Re: radio waves & electricity

Disha Karnataki said:

hey peter,
i saw that link given ..
it's mentioned that tesla could transmit power upto 20miles & could lit 20 bulbs & a motor ..
wow when he could lit so many devices then why is that we are not using this technique??
what exactly is it deffecient in??

Click to expand...

Nikola Tesla did that, but he need money for reasearch and he started building Wardenclyffe Tower for this purpose (to distribute electricity power over world), but when financier saw that electricity can not be charged he gave up and project was stopped.



Wardenclyffe Tower
https://en.wikipedia.org/wiki/Wardenclyffe_Tower




https://www.youtube.com/watch?v=jxWsc7y1olg

https://www.youtube.com/watch?v=u6Q1AqcSuIQ


Magic in "Prestige" Movie 2006
https://www.youtube.com/watch?v=4pX-p7ISukE



Best regards,
Peter

:wink:

then this will not be effecient to transfer lot of power (i.e in MW) right?

Click to expand...

Yes, at present.

One possibility is to improve the efficiency of photovoltaic panels, so they can convert laser beams into electricity at high power. The panel would need to be extremely robust, to endure the strong laser, and to carry the high amperage.

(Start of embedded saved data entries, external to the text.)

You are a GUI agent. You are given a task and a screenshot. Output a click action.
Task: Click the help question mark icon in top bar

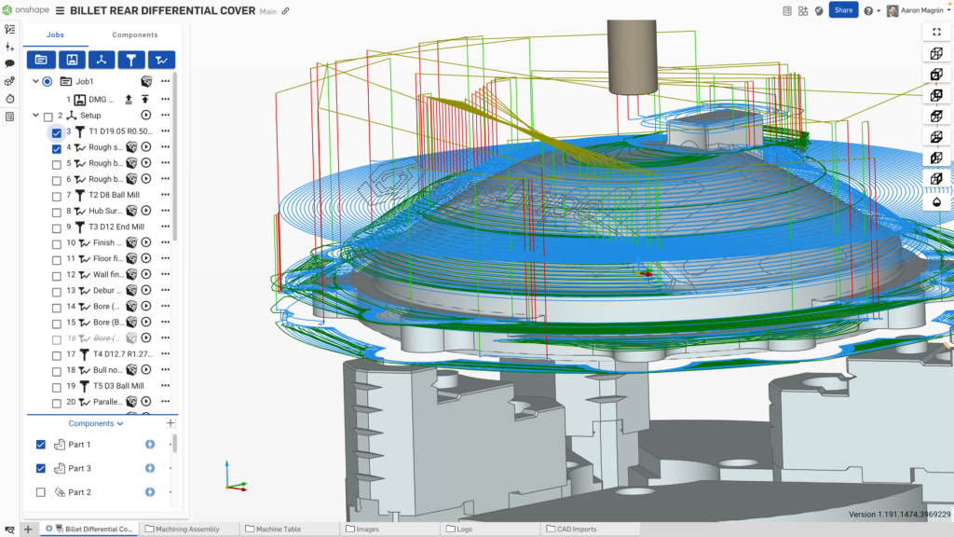point(868,9)
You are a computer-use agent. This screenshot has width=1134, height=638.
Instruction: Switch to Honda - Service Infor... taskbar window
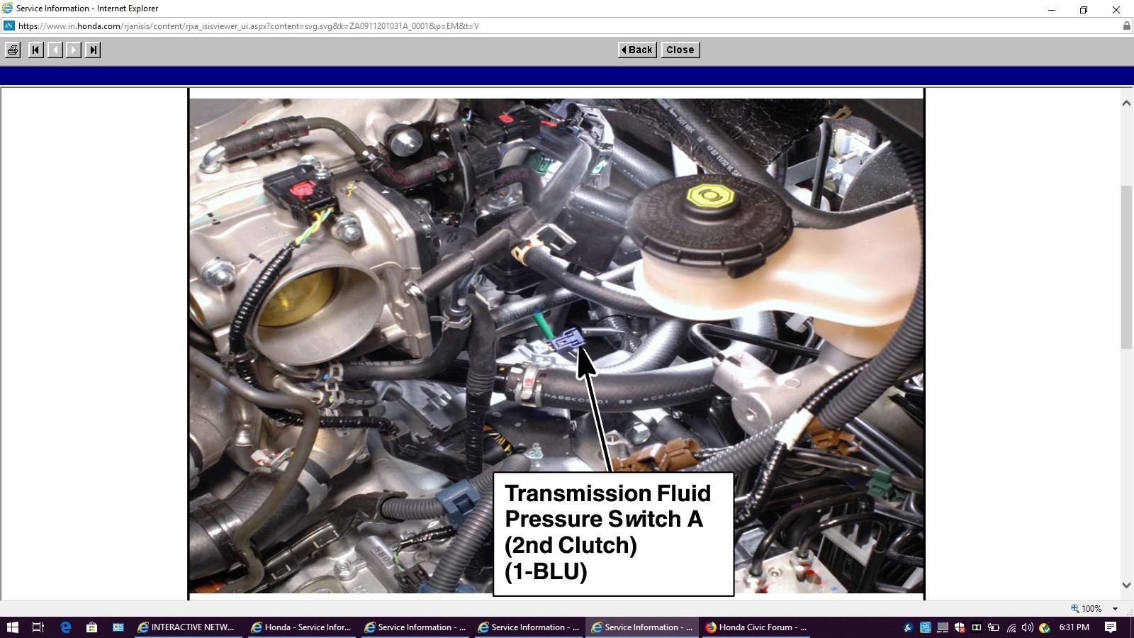(x=301, y=627)
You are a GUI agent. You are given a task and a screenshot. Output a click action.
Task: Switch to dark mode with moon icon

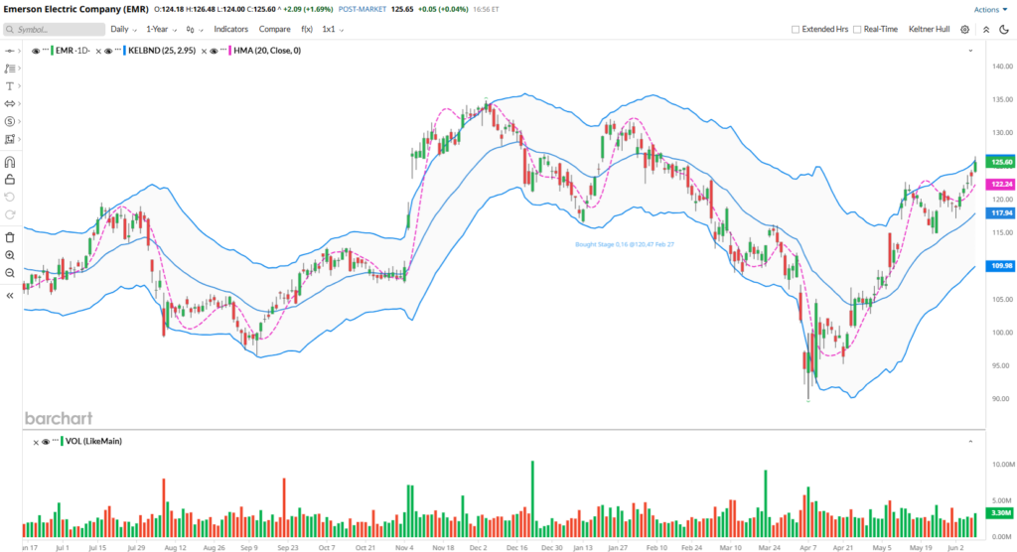point(1003,30)
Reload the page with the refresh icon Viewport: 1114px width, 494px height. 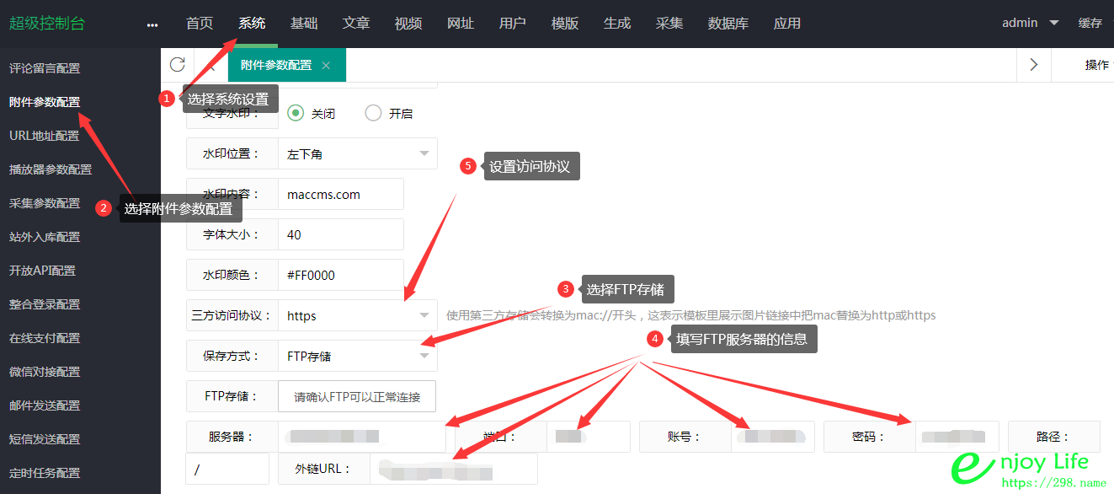click(177, 64)
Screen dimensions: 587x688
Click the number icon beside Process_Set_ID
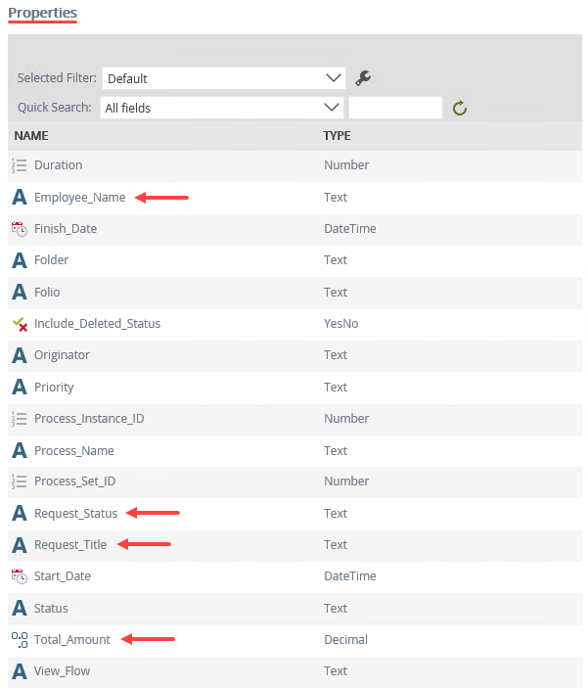[20, 482]
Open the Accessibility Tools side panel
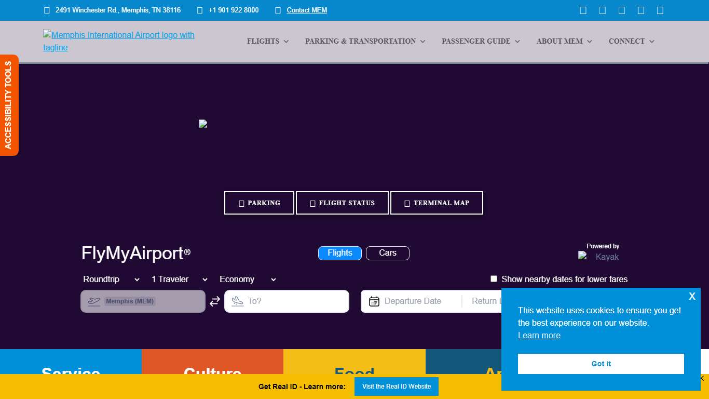Viewport: 709px width, 399px height. [x=9, y=105]
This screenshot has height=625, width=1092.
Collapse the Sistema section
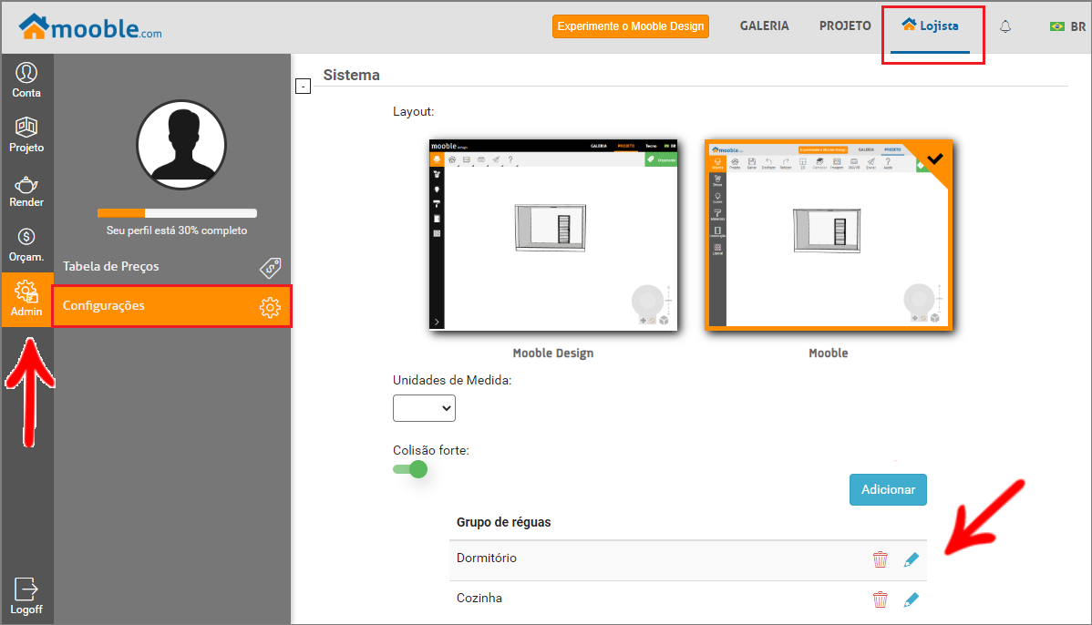tap(304, 87)
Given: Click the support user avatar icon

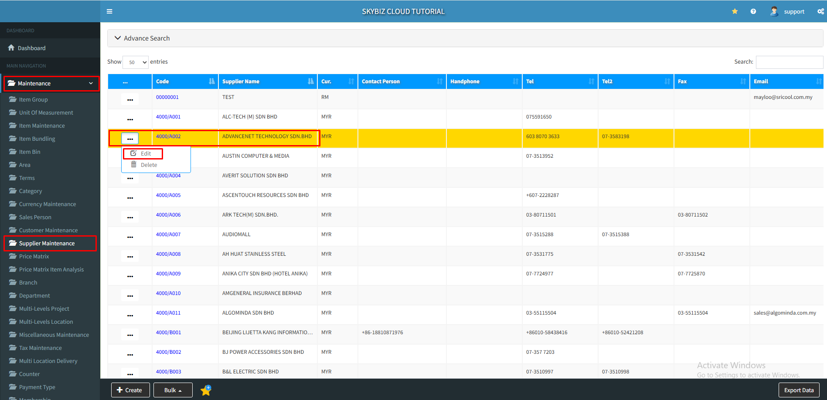Looking at the screenshot, I should click(x=774, y=11).
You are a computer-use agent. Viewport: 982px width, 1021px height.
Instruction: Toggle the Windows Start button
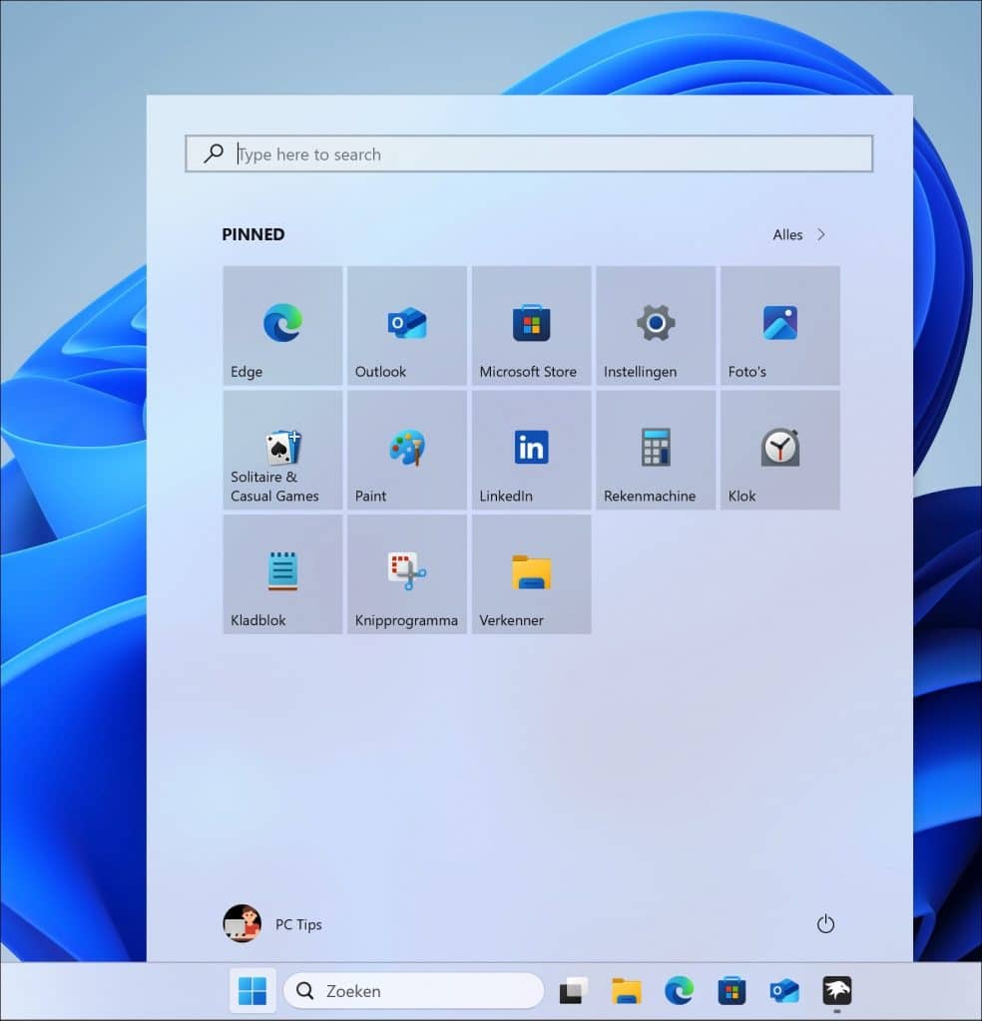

The transmission of electrical power is simple in some regards and incredibly complex in others. The primary concern is getting electricity from point A to point B. After that come the percentage of loss. That is why Edison's DC power distribution failed. DC isn't good for distance. The other issues of transmission are fairly high level physics issues.

Your question has more to do with loss. The losses involved with a wireless transmission at this point in time would be excessive. Maybe in a short distance situation with low power demands it would be acceptable. For high power long distance it wouldn't make it. That is why high tension lines are running at over 100,000 volts and higher to reduce losses and increase power carrying capacity.